Financial Impact of Acute Kidney Injury After Cardiac Operations in the United States.

Autor: Alshaikh HN; The Johns Hopkins Surgery Center for Outcomes Research, Johns Hopkins University School of Medicine, Baltimore, Maryland., Katz NM; Division of Cardiac Surgery, Department of Surgery, Johns Hopkins University School of Medicine, Baltimore, Maryland., Gani F; The Johns Hopkins Surgery Center for Outcomes Research, Johns Hopkins University School of Medicine, Baltimore, Maryland., Nagarajan N; The Johns Hopkins Surgery Center for Outcomes Research, Johns Hopkins University School of Medicine, Baltimore, Maryland; Department of Surgery, Brigham and Women's Hospital, Boston, Massachusetts., Canner JK; The Johns Hopkins Surgery Center for Outcomes Research, Johns Hopkins University School of Medicine, Baltimore, Maryland., Kacker S; Department of Pathology, Johns Hopkins University School of Medicine, Baltimore, Maryland., Najjar PA; Center for Surgery and Public Health, Brigham and Women's Hospital, Harvard Medical School, Boston, Massachusetts., Higgins RS; The Johns Hopkins Surgery Center for Outcomes Research, Johns Hopkins University School of Medicine, Baltimore, Maryland., Schneider EB; The Johns Hopkins Surgery Center for Outcomes Research, Johns Hopkins University School of Medicine, Baltimore, Maryland; Center for Surgery and Public Health, Brigham and Women's Hospital, Harvard Medical School, Boston, Massachusetts; Department of Surgery, University of Virginia, School of Medicine, Charlottesville, Virginia. Electronic address: eschnei1@jhmi.edu.
Jazyk: angličtina
Zdroj: The Annals of thoracic surgery [Ann Thorac Surg] 2018 Feb; Vol. 105 (2), pp. 469-475. Date of Electronic Publication: 2017 Dec 21.
DOI: 10.1016/j.athoracsur.2017.10.053
Abstrakt: Background: Acute kidney injury (AKI) after major cardiac operations is a potentially avoidable complication associated with increased morbidity, death, and costly long-term treatment. The financial impact of AKI at the population level has not been well defined. We sought to determine the incremental index hospital cost associated with the development of AKI.
Methods: All patients undergoing coronary artery bypass grafting (CABG) or valve replacement operations, or both (clinical classification software codes 43 and 44), between 2008 and 2011 were identified from the Nationwide Inpatient Sample. AKI was identified using International Classification of Diseases, 9th Revision, Clinical Modification diagnosis codes (584.xx); patients with chronic renal failure were excluded. Mean total index hospitalization costs were compared between patients with and without AKI.
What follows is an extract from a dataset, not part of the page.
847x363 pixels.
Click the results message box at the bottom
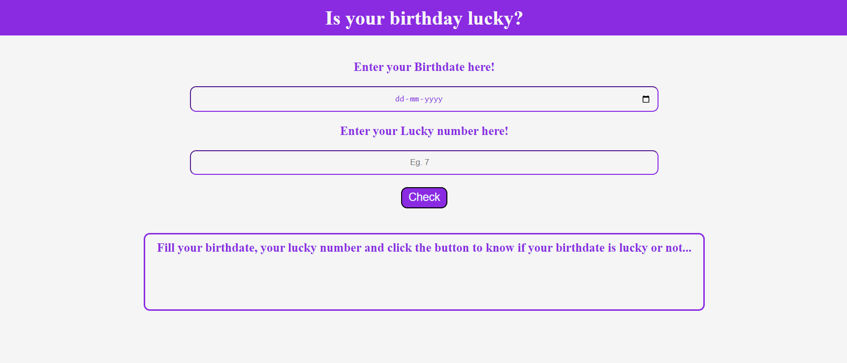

Results: At the population level, 1,078,036 individuals underwent major cardiac procedures from 2008 to 2011, with AKI developing in 105,648 (9.8%). Specifically, AKI developed in 8.0% of CABG, 11.4% of valve replacement, and 17.0% of CABG plus valve replacement patients (p < 0.001). Death was more common among patients with AKI vs those without (13.9% vs 1.3%, p < 0.001). Mean total index hospitalization cost was $77,178 for patients with AKI vs $38,820 for those without (p < 0.001). At the national level, the overall incremental annual index hospitalization cost associated with AKI was $1.01 billion.
Conclusions: AKI developed in 1 in every 10 patients nationwide after a cardiac operation. Achieving a 10% reduction in AKI in this population would likely result in an annual savings of approximately $100,000,000 in index-hospital costs alone. Support for research on mechanisms to detect impending damage and prevent AKI may lead to reduced patient morbidity and death and to substantial health care cost savings.